It interested me to get these half side-lights on my father's
character. Knowing nothing of him, as I did, save the solitary fact
that he was the white-haired gentleman I saw dead in my Picture, I
naturally wanted to learn as much as I could from this old servant
of ours as to the family conditions.

"Then you thought him harsh, in the servants'-hall?" I said
tentatively to Jane. "You thought him hard and unbending?"
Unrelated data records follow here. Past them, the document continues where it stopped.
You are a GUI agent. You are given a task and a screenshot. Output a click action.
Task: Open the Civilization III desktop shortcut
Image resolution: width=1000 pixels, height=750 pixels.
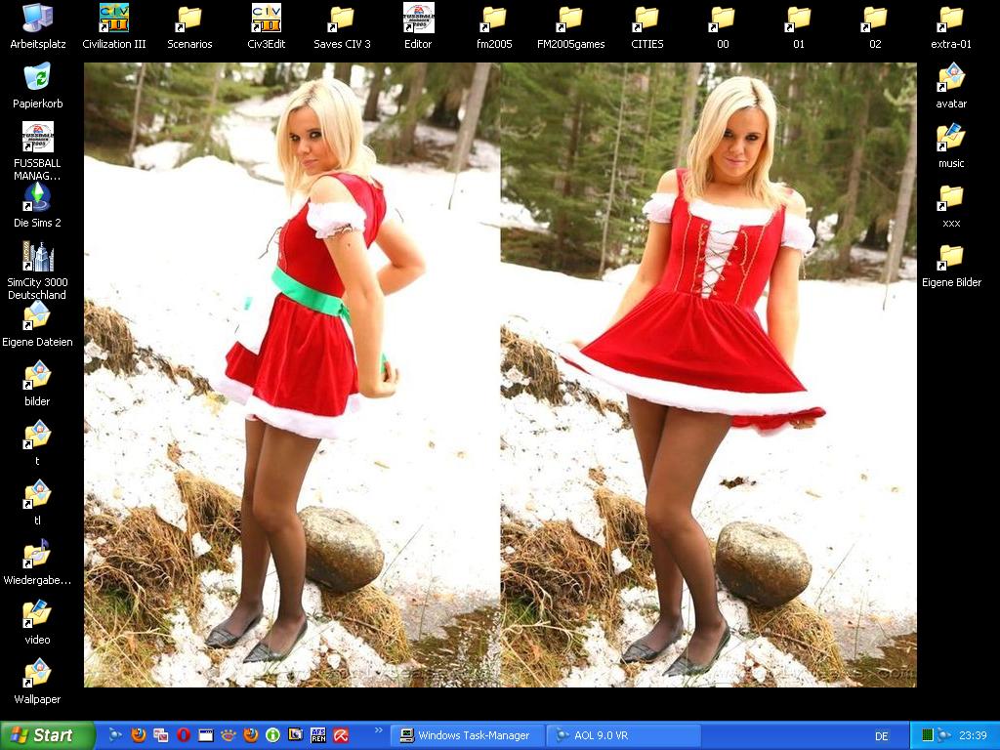pos(114,19)
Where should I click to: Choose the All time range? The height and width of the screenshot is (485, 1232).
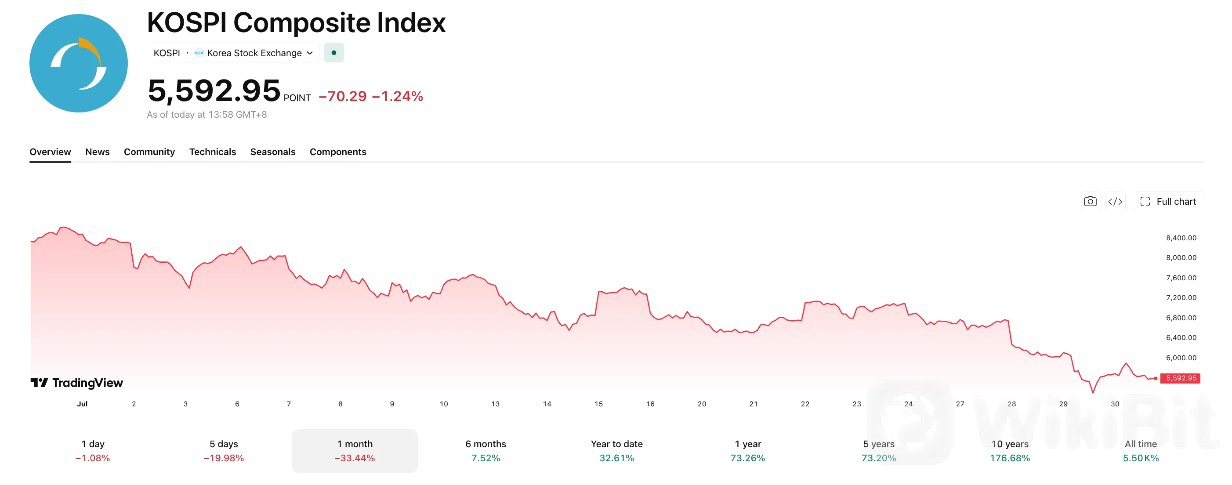click(x=1141, y=451)
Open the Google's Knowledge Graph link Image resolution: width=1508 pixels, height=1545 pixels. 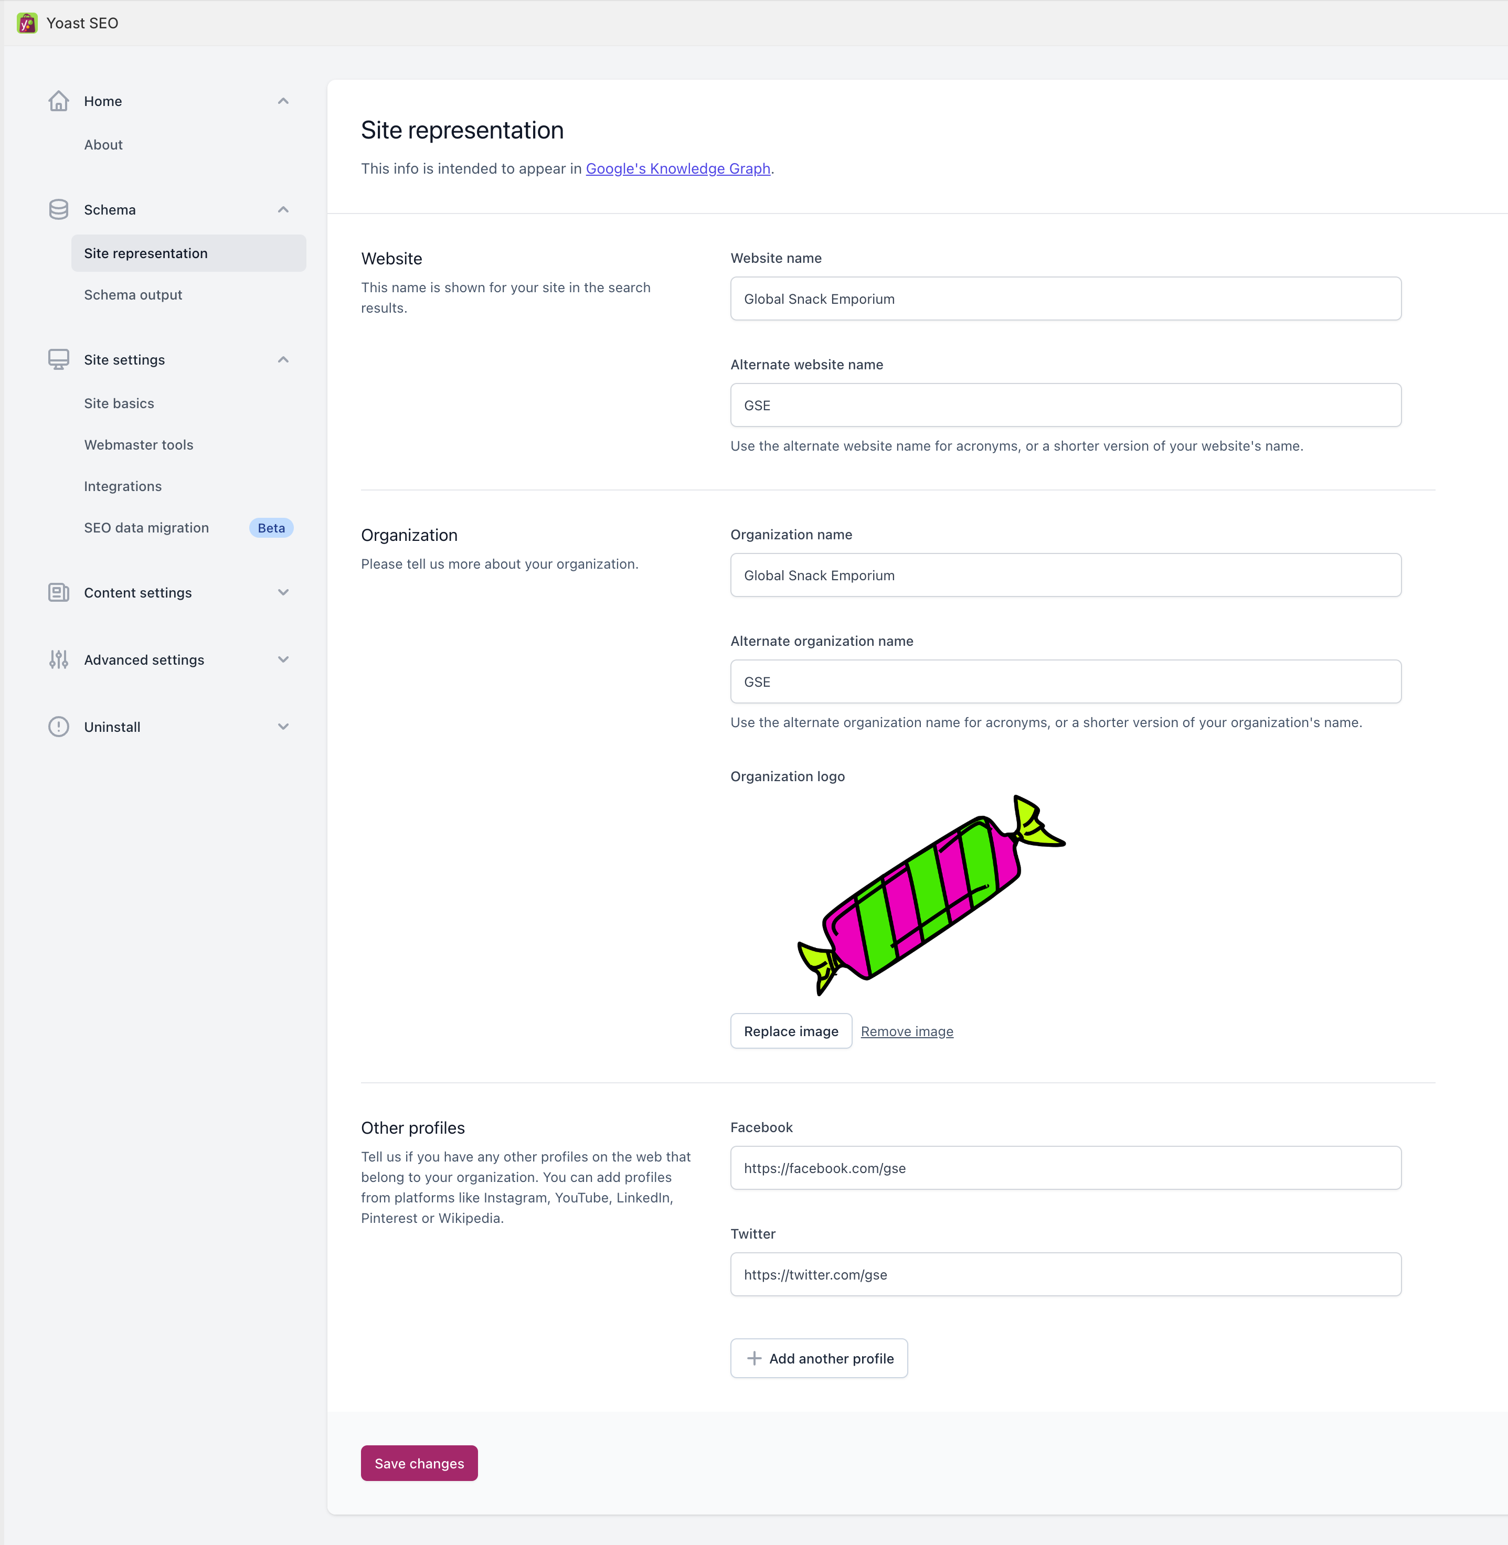(677, 168)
"Well, there, Miss," Jane ran on, putting a cushion to my back
tenderly--it was strange to be the recipient of so much delicate
attention from a perfect stranger,--"not exactly what you'd call
harsh to us ourselves, you know: he was a good master enough, as
long as one did what was ordered, though he was a little bit
fidgetty. But to you, we all thought he was always rather hard.
People said so in Woodbury. And yet, in a way, I don't know how it
was, he always seemed more'n half afraid of you. He was careful
about your health, and spoiled and petted you for that; yet he was
always pulling you up, you know, and looking after what you did: and
for one thing, I remember, there's many a time you were sent to bed
when you were a good big girl for nothing on earth else but because
he heard you talking to us in the hall about Australia."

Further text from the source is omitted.